20 Gedanken zu „Crime School – das Partywissen -4-“

  1. sakrament, das habe ich doch nicht GEMEINT. ich habe gemeint, dass das du so viel stoff bringst, dass man dazu ein strapazierfähiges buch braucht!

    *liest noch mit
    **fleißkärtchen!

  2. Das hast du aber gerade noch mal die Kurve gekriegt! Bald ist die erste Klausur, dann bin ich ja mal gespannt, ob du wirklich mitgearbeitet hast!

    bye
    dpr
    *liebt Klausuren
    **an denen er nicht selbst teilnehmen muss

  3. * wartet auf Genehmigung für illustrierte Ausgabe, bevor er das Heft rüberschiebt
    ** Heft ist allerdings leer: habe alles im Kopf

  4. Wer braucht heute denn noch Hefte? Wofür gibt es BLOGS???

    Ludger
    *findet dprs Ausführungen zu Edgar klasse!
    ** meint, dass dpr ein TOLLER Lehrer ist
    *** hat bald FERIEN!

  5. ich finde auch, man sollte ihn an der saarbrücker uni unterbringen. als freien dozenten. riesenlehrauftrag. wahnsinnsforschungsgelder. die studenten können die recherchearbeit machen und zwar bitte online.
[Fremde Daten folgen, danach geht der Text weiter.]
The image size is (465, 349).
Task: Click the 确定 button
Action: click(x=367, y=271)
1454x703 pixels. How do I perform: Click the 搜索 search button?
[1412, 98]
    *frägt b a r b nach ihrem heft

  6. Lieb gemeint, Anobellchen, aber zu spät. Wie soeben mit TW vereinbart, ziehen wir ab Herbst durch die Lande als „fahrendes Krimierklärvolk“. Wer will, kann uns mieten, wir erzählen dann, was Krimi ist und was nicht. Ab 400 Euro pro Person und Stunde zuzüglich Übernachtungskosten. Spottpreis.

    bye
    dpr

  7. *schiebt ihr Heft rüber. Ist aber auch nicht alles drin :-((
    Schön, das dpr alles was man schon so ahnte in Worte fasst. Dann kann man bei der nächsten Gelegenheit mal mit WISSEN protzen 😉
    **geht weiter Alibis eintüten. N°23, mit einem Artikel über den deutschen Krimi.
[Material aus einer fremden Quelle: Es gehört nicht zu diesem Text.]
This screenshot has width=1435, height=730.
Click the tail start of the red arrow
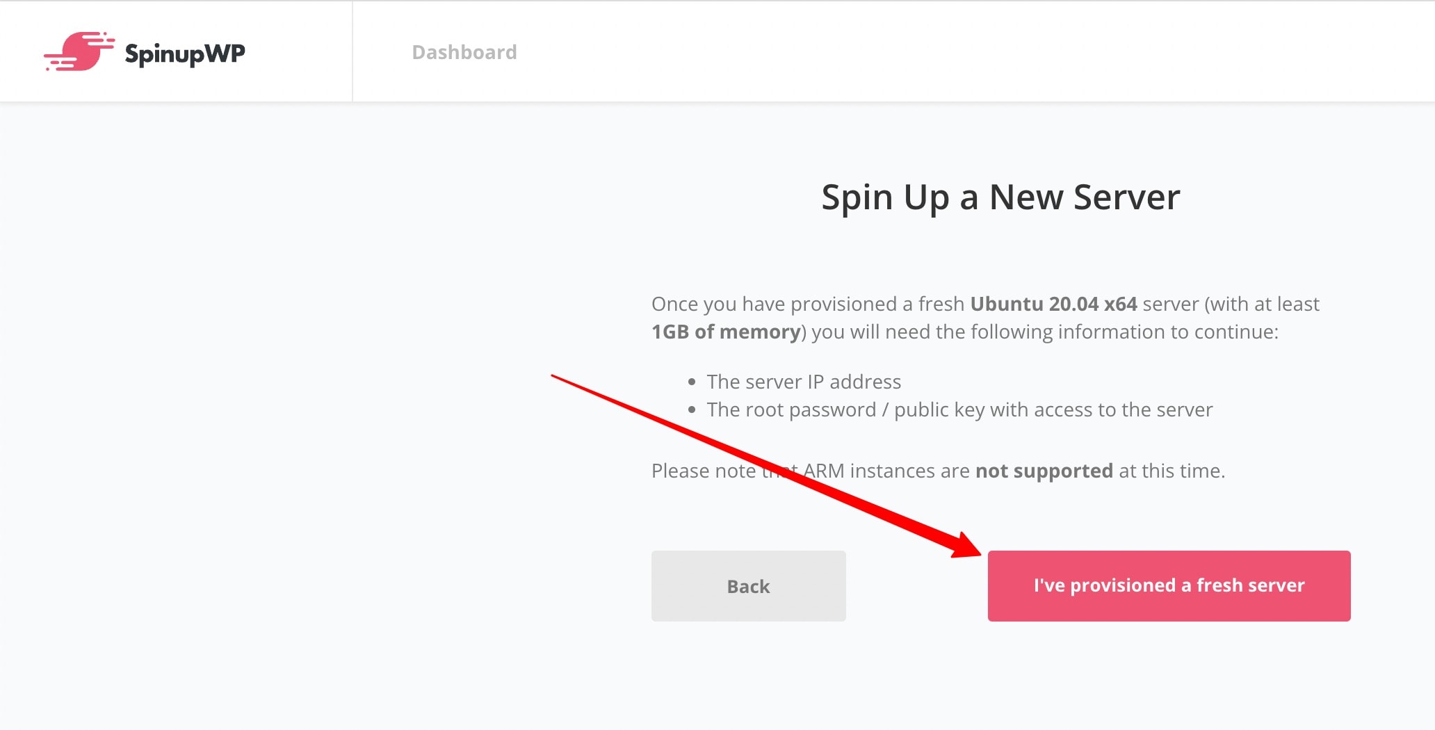[x=555, y=377]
  8. Unerhört! Das ist Schleichwerbung, Barb! Gottseidank konnten wir verhindern, dass du direkt auf →das Inhaltsverzeichnis der neuen Ausgabe von Alibis verlinkt hast! Puh, das Schlimmste verhindert…

    bye
    dpr
    *wacht über die Reinheit seines Blogs

  9. dpr wacht über die REINHEIT SEINES Blogs – was sägt Frau Anobella denn dazu?

    Ludger
    *liest
    Sprottenpreis statt Spottpreis
    Krimischmiervolk statt Krimierklärvolk

  10. ich bin ein bisschen genervt, ludger, weil du nicht gescheit MITSCHREIBST HIER!

    *möchte multiple-choice-fragen, um durch AUSSCHLUSS zum richtigen ergebnis zu gelangen

  11. Das Problem, liebe Anobella, ist ja, dass der dpr in der KRIMITHEORIE ein wahrer Meister ist und da kann ich kleines Licht gar nichts zu sagen. Mit der KRIMIPRAXIS sieht es bei dpr hingegen ja nicht so dolle aus (ich verweise da auf den letzten, furchtbar schlechten Wickius-Text).

    Außerdem stellt der dpr ja auch keine echte Fragen, nur in seinen Wickius-Texten Andeutung an IRGENDWELCHE Krimis abgibt, die man dann gefälligst zu erraten hat. Bei der Klausur muss ich übrigens fehlen, weil ich bis Juli FERIEN habe.

    Ludger
    *macht die Biege
    **biegt die Macht

  12. Liebe anobella, ich würde bei mir lieber nicht abschreiben. Ich unterstütze dich bei dem Ersuchen um eine MULTIPLE-CHOICE-KLAUSUR. Wenigstens erkenne ich dann gelegentlich was wieder, was ich schon gelesen habe. Hoffe ich. So ein Streß.
    LG
    barb
    *ist noch lange nicht in Ferien, im Gegenteil.